TASKS
1. Decide whether each statement below agrees with the text on Puppet Playhouse, answering yes or no and quoting the deciding words. (a) Puppet Playhouse first aired at five in the afternoon. (b) The show took the name The Howdy Doody Show in 1948. (c) "Buffalo" Bob Smith both created and hosted the program.
2. According to the text on Puppet Playhouse, what was the live studio audience of little kids called?
3. Repeat the part of the text on Puppet Playhouse starting with "In all of TV" and going on through "was the other.".

TEXT
BEGIN

In all of TV history, there are two programs whose massive initial samplings were at least party attributable to major, wintery snowstorms. Roots, in 1977, was one; Puppet Playhouse Presents, thirty years earlier, was the other.

The night it premiered, two days after Christmas, so much snow fell in Manhattan that Broadway went dark that night, and vaudeville and movie palaces closed their doors. Up and down NBC's northeastern corridor of stations, the weather wasn't much better — so when Puppet Playhouse was unveiled that afternoon at five, giving house-bound kids something to watch before dinner, the response was immediate and amazing.

So, in retrospect, was the approving tone of the Variety review it generated, reflecting more relief than apprehension at the new medium's potentially mesmerizing effect on young viewers. "In the middle-class home, there is perhaps nothing as welcome to the mother as something that will keep the small fry intently absorbed and out of potential mischief," Variety wrote. "The program can almost be guaranteed to pin down the squirmiest of the brood."

In 1949, that still-snowballing show would be retitled The Howdy Doody Show, reflecting the popularity of its main marionette. (The year before, as a phenomenally successful publicity stunt, Howdy had run for president, campaigning as "the only candidate completely made of wood.")

"Buffalo" Bob Smith was the creator and host of the show, and therefore the man most responsible for the unforgettable elements in the pioneering children's program. One of his best ideas was to get a bunch of little kids into the studio to serve as a live audience — then and forever known as the Peanut Gallery.

END

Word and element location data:
BEGIN

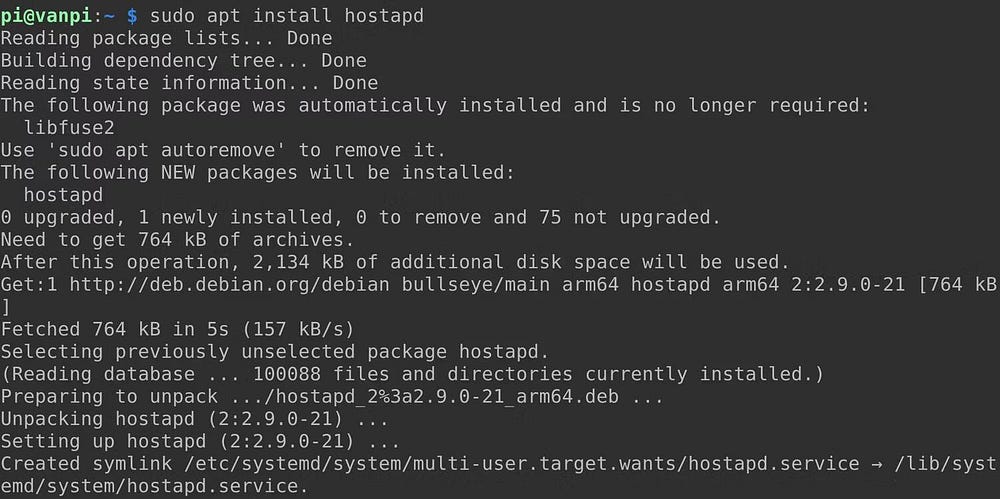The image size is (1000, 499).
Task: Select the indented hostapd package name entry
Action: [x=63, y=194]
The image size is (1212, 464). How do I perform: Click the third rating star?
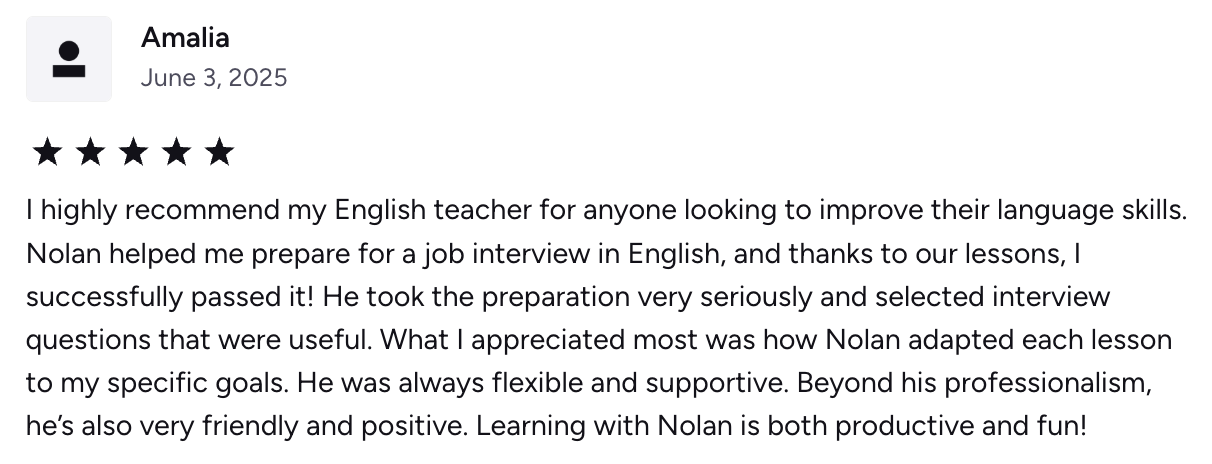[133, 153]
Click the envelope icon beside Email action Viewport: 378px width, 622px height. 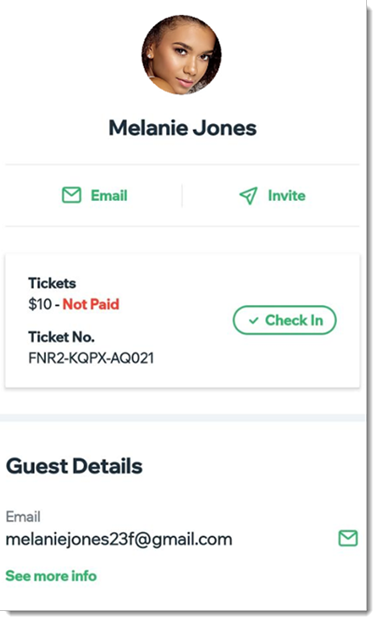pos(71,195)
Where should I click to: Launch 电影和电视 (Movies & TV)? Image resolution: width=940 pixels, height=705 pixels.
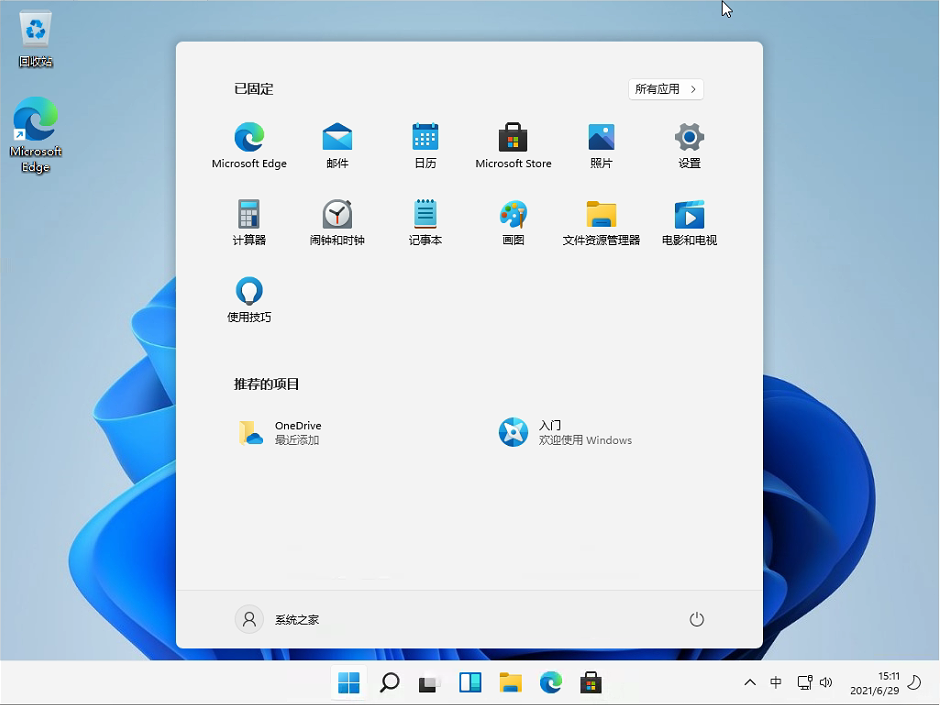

END

ANSWERS FOR THE EXERCISE
1.
(a) Yes: "Puppet Playhouse was unveiled that afternoon at five"
(b) No: "In 1949, that still-snowballing show would be retitled The Howdy Doody Show"
(c) Yes: "\"Buffalo\" Bob Smith was the creator and host of the show"

2. The Peanut Gallery.

3.
In all of TV history, there are two programs whose massive initial samplings were at least party attributable to major, wintery snowstorms. Roots, in 1977, was one; Puppet Playhouse Presents, thirty years earlier, was the other.